В отношении «психологического» анализа героев автором повесть «Вий» тоже представляет большой интерес: Гоголю удалось изобразить постепенное нарастание страха в бесстрашном, спокойном сердце бурсака. 



[1] В подстрочном примечании к повести Гоголь говорит: «Вий – есть колоссальное создание простонародного воображения. Таким именем называется у малороссиян начальник гномов, у которого веки на глазах идут до самой земли. Вся эта повесть есть народное предание. Я не хотел ни в чем изменить его и рассказываю почти в той же простоте, как слышал».
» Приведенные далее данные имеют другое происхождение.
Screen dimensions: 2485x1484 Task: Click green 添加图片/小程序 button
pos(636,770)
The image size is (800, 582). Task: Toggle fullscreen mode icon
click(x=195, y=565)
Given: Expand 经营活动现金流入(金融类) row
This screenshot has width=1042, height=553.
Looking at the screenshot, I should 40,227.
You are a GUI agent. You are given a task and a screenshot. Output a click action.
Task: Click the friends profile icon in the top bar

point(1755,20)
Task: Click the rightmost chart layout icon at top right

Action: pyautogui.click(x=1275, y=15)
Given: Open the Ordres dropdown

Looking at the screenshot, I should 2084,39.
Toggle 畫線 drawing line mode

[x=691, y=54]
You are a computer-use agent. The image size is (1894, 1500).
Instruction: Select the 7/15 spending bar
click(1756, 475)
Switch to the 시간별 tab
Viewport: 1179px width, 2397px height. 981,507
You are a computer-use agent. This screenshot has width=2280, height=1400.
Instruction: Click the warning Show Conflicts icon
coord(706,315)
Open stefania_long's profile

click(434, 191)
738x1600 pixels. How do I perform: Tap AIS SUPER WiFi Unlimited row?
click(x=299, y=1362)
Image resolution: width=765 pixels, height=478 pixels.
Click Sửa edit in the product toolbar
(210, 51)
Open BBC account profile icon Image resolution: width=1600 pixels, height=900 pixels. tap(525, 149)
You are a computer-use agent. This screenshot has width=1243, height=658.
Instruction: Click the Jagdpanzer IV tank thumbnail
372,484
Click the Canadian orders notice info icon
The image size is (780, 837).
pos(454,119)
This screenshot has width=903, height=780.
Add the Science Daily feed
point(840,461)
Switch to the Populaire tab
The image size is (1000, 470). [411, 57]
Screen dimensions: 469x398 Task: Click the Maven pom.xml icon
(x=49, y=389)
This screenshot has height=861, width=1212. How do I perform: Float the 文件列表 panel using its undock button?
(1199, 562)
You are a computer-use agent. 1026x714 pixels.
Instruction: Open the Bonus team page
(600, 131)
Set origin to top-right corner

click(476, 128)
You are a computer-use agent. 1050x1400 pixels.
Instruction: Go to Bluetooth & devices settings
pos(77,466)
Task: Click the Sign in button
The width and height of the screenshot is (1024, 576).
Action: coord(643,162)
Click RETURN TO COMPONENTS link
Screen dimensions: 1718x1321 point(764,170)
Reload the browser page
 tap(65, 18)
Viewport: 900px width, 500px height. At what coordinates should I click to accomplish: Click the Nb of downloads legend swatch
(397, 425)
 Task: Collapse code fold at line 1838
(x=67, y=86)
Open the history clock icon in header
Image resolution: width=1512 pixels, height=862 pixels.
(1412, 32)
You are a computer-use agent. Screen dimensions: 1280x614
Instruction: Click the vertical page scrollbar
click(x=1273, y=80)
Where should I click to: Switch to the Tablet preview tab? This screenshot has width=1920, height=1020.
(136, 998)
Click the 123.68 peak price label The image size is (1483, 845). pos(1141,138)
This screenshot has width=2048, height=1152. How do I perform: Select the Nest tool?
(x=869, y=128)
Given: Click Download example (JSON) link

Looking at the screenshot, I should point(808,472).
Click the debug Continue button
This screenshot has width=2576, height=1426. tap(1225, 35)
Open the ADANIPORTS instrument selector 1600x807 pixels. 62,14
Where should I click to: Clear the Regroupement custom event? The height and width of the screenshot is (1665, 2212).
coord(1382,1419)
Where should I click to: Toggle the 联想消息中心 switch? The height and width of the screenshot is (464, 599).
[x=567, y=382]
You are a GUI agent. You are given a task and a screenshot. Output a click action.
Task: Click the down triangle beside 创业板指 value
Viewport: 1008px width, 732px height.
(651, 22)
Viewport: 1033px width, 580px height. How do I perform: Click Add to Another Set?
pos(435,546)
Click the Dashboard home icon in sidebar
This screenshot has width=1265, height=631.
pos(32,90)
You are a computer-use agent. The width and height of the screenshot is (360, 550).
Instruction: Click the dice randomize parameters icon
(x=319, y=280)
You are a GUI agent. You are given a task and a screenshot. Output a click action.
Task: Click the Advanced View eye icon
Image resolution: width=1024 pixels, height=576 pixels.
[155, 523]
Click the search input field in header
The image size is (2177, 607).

[2] Об этом свидетельствует хотя бы, его собственное признание, что страшные сказки в детстве его очень занимали и волновали. В повести «Старосветские помещики» Гоголь в одном месте вспоминает, как часто в детстве он слышал таинственный голос, звавший его по имени. «Признаюсь, – говорит он, – мне всегда был страшен этот таинственный зов. Я помню, в детстве я часто его слышал. Иногда вдруг позади меня кто-то явственно произносит мое имя. Я, обыкновенно, тогда бежал с величайшим страхом и занимавшимся дыханием из сада...»

[3] «Леса, луга, небо, долины – все, казалось, как будто спало с открытыми глазами; ветер хоть бы раз вспорхнул где-нибудь; в ночной свежести было что-то влажно-теплое; тени от дерев и кустов, как кометы, острыми клинами падали на отлогую равнину; такая была ночь, когда философ Хома Брут скакал с непонятным всадником на спине...».

[4] «...Он чувствовал какое-то томительное, неприятное и вместе сладкое чувство, подступавшее к его сердцу. Он опустил голову вниз и видел, что трава, бывшая почти под ногами его, казалось, росла глубоко и далеко, и что сверх её находилась прозрачная, как горный ключ, вода, и трава казалась дном какого-то светлого, прозрачного до самой глубины, моря; по крайней мере, он видел ясно, как он отражался в ней вместе с сидевшею на спине старухою. Он видел, как, вместо месяца, светило там какое-то солнце; он слышал, как голубые колокольчики, наклоняя свои головки, звенели; он видел, как из-за осоки выплывала русалка... Видит ли он это, или не видит? Наяву ли его, или снится? Но там что? ветер, или музыка? звенит, звенит и вьется, и подступает, и вонзается в душу какою-то нестерпимою трелью.

«Что это?» – думал философ Хома Брут, глядя вниз, несясь во всю прыть... Он чувствовал бесовски-сладкое чувство, он чувствовал какое-то томительно-страшное наслаждение...».

[5] «Философом» он назван потому, что был в предпоследнем классе бурсы. В последнем классе преподавалось только «богословие», и ученики носили название «богословов»; в предпоследнем классе преподавалась «философия» – и ученики назывались «философами».